Revolution, sexualised power, feminist objectivity
If you want a good laugh and cry, have a look at this article about what is on offer to students at the University of California at Santa Cruz. It consists mainly of excerpts from the course descriptions with comments by the article's authors. Mostly, it doesn't need comment. However, they are right to do so since the effect of reading the descriptions would be a sort of mental constipation.
Some examples
Theory and Practice of Resistance and Social Movements “The goal of this seminar is to learn how to organize a revolution. We will learn what communities past and present have done and are doing to resist, challenge, and overcome systems of power including (but not limited to) global capitalism, state oppression, and racism.”
Luckily, American revolutionaries demonstrated long ago that they were so far removed from reality as to form no real threat to anything. Except in one area, where they have been most successful: occupying the universities.
You have a course (Women and the Law) which “examines how the law structures rights [unfairly], offers protections [to the privileged], produces hierarchies, and sexualizes power.” Another, Feminist Methods of Teaching, is run by Bettina Aptheker.
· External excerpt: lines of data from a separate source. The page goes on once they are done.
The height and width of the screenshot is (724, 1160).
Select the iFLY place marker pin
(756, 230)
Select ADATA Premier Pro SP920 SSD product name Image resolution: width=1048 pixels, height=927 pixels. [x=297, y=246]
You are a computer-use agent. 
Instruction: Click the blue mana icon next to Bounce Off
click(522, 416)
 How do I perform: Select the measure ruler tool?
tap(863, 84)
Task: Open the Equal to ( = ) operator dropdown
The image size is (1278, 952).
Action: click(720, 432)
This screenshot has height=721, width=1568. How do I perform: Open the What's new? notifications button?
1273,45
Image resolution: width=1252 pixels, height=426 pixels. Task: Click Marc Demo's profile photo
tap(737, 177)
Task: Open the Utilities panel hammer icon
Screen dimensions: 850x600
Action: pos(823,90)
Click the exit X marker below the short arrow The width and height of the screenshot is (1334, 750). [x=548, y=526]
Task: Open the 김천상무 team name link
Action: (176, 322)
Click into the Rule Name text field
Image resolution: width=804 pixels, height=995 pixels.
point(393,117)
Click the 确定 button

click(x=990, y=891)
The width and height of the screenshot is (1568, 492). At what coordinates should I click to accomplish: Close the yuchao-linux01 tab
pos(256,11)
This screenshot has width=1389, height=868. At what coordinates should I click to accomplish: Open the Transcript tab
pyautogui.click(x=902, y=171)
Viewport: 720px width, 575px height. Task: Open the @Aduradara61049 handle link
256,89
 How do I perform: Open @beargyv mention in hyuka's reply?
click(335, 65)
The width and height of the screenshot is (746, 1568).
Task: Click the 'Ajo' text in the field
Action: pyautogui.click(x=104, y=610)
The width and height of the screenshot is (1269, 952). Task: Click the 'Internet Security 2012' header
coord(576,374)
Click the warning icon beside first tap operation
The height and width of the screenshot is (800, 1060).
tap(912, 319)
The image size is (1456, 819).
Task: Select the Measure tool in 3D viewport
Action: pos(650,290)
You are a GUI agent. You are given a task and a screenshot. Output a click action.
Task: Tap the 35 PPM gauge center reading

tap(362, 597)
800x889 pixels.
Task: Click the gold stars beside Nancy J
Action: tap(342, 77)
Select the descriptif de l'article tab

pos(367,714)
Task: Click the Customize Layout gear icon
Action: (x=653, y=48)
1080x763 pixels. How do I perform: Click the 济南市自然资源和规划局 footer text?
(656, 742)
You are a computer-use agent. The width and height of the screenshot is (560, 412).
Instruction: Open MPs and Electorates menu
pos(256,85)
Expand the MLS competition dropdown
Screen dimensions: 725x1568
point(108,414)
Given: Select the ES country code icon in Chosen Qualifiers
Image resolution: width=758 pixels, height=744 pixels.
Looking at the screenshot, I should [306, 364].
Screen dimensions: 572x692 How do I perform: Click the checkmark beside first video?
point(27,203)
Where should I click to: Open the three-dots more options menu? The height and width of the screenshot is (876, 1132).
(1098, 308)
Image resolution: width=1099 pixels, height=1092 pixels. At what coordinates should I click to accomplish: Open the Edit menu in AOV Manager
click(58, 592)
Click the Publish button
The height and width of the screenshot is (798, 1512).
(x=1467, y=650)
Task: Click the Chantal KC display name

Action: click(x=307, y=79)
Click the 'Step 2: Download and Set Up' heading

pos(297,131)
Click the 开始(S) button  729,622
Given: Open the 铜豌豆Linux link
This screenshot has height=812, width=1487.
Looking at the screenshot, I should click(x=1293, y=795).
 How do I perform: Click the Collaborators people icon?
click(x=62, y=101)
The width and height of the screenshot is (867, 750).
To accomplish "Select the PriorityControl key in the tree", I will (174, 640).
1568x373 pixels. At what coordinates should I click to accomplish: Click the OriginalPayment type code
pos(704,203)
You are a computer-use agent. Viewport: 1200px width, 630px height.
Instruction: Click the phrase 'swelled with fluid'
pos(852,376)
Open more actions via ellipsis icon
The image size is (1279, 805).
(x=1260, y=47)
According to Aptheker, the crux of her approach is to break down the distinction between subjective and objective truth, what Aptheker refers to as “breaking down dualisms.” This old-fashioned Marxism and is particularly useful to her agendas, because it allows her to inject a “women-centered perspective” into the curriculum to correct what she claims is the “male-centered” bias of traditional university study.
Objective truth must be dethroned so that in the course called Introduction to Feminist Science Studies, science can be “tied to militarism, capitalism, colonialism, and male supremacy” -- and calls for “a doctrine of embodied objectivity that accommodates paradoxical and critical feminist science projects,” or a what Haraway terms, in an obvious self-contradiction, “feminist objectivity.” In short, only a “science” that is consistent with feminist prejudices can be considered worthy of the name and genuinely “objective.”
There's also the History of Consciousness Program, which sounds like Monty Python, and much, much more. Read some of these out at parties - they're a sure hit.